Publications in the MiPMap
Karusheva Y, Koessler T, Strassburger K, Markgraf D, Mastrototaro L, Jelenik T, Simon MC, Pesta D, Zaharia OP, Bódis K, Bärenz F, Schmoll D, Wolkersdorfer M, Tura A, Pacini G, Burkart V, Müssig K, Szendroedi J, Roden M (2019) Short-term dietary reduction of branched-chain amino acids reduces meal-induced insulin secretion and modifies microbiome composition in type 2 diabetes: a randomized controlled crossover trial. Am J Clin Nutr 110:1098-107.

» PMID: 31667519 Open Access

Karusheva Y, Koessler T, Strassburger K, Markgraf D, Mastrototaro L, Jelenik T, Simon MC, Pesta D, Zaharia OP, Bodis K, Baerenz F, Schmoll D, Wolkersdorfer M, Tura A, Pacini G, Burkart V, Muessig K, Szendroedi J, Roden M (2019) Am J Clin Nutr

Abstract: Epidemiological studies have shown that increased circulating branched-chain amino acids (BCAAs) are associated with insulin resistance and type 2 diabetes (T2D). This may result from altered energy metabolism or dietary habits.

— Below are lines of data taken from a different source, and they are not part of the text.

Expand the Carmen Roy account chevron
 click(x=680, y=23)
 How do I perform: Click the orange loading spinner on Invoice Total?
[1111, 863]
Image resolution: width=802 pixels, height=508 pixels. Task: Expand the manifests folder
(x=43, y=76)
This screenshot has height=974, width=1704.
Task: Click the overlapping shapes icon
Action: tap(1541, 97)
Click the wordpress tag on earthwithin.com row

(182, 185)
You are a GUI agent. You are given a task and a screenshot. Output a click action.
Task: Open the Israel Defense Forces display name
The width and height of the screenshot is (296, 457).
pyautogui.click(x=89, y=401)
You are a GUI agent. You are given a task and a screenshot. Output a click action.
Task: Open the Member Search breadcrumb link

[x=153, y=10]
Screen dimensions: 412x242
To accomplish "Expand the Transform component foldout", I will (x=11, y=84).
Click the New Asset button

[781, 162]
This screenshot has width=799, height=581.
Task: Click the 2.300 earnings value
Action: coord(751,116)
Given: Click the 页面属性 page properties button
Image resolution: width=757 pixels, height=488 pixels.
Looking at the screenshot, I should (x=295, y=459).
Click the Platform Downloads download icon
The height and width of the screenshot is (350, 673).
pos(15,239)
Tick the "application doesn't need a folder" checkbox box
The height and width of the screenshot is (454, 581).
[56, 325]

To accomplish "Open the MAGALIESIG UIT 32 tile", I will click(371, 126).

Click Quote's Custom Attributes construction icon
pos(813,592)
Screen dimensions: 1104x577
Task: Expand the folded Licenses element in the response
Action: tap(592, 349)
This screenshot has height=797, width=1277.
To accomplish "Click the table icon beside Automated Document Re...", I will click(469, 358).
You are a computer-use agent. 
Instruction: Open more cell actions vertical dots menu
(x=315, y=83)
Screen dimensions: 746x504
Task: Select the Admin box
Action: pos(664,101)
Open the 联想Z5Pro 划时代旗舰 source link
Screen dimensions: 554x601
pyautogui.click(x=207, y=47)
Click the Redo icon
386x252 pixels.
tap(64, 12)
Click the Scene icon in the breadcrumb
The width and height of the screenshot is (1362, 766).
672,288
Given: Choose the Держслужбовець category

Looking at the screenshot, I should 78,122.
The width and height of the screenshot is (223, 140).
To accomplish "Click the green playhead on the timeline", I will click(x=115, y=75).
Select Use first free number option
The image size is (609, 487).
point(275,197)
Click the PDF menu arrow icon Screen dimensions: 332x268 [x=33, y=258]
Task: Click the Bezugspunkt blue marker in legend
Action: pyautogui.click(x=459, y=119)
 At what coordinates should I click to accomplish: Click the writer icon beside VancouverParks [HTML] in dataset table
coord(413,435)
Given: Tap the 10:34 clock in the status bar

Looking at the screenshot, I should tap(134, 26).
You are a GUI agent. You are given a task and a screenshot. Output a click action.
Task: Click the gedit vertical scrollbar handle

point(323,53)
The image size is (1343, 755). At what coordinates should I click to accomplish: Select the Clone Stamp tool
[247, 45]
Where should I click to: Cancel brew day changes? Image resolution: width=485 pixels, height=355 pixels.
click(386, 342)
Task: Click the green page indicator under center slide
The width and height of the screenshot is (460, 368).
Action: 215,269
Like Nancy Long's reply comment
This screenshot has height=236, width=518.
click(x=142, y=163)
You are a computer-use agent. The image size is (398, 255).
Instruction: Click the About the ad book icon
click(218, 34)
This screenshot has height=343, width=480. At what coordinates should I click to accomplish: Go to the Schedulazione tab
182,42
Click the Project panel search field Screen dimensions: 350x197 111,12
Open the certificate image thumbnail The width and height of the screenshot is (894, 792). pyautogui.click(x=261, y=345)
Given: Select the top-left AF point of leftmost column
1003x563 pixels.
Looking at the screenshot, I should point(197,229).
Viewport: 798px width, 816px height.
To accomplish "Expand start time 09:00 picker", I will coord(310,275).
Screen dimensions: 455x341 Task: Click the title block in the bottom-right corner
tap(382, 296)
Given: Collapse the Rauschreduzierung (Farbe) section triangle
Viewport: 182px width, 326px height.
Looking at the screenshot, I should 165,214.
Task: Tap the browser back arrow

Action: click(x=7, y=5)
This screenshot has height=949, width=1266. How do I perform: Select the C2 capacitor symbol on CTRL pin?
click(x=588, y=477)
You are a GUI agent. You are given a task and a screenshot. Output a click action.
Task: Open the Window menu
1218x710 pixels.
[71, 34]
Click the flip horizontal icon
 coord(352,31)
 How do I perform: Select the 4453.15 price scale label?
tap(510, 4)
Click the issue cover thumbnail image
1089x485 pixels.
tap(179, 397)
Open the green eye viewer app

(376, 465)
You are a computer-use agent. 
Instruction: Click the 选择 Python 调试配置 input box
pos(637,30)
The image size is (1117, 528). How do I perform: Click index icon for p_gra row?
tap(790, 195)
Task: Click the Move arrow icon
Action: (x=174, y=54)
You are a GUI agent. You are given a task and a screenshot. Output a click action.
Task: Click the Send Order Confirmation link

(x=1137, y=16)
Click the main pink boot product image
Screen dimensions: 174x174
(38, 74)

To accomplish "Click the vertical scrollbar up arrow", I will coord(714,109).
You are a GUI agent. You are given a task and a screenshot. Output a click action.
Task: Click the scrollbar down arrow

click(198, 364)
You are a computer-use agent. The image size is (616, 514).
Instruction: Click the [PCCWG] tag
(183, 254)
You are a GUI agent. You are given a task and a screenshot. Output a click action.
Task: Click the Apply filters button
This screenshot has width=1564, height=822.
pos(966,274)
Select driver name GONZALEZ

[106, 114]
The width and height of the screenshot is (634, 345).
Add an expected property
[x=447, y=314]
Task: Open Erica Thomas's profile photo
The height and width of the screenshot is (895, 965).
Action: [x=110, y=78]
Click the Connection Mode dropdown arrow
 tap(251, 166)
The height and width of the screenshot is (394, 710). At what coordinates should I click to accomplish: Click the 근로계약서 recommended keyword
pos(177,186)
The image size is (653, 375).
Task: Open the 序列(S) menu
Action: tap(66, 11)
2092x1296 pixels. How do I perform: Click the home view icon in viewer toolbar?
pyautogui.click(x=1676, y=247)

We hypothesized that a lower intake of BCAAs improves tissue-specific insulin sensitivity.

This randomized, placebo-controlled, double-blinded, crossover trial examined well-controlled T2D patients receiving isocaloric diets (protein: 1 g/kg body weight) for 4 wk. Protein requirements were covered by commercially available food supplemented ≤60% by an AA mixture either containing all AAs or lacking BCAAs. The dietary intervention ensured sufficient BCAA supply above the recommended minimum daily intake. The patients underwent the mixed meal tolerance test (MMT), hyperinsulinemic-euglycemic clamps (HECs), and skeletal muscle and white adipose tissue biopsies to assess insulin signaling.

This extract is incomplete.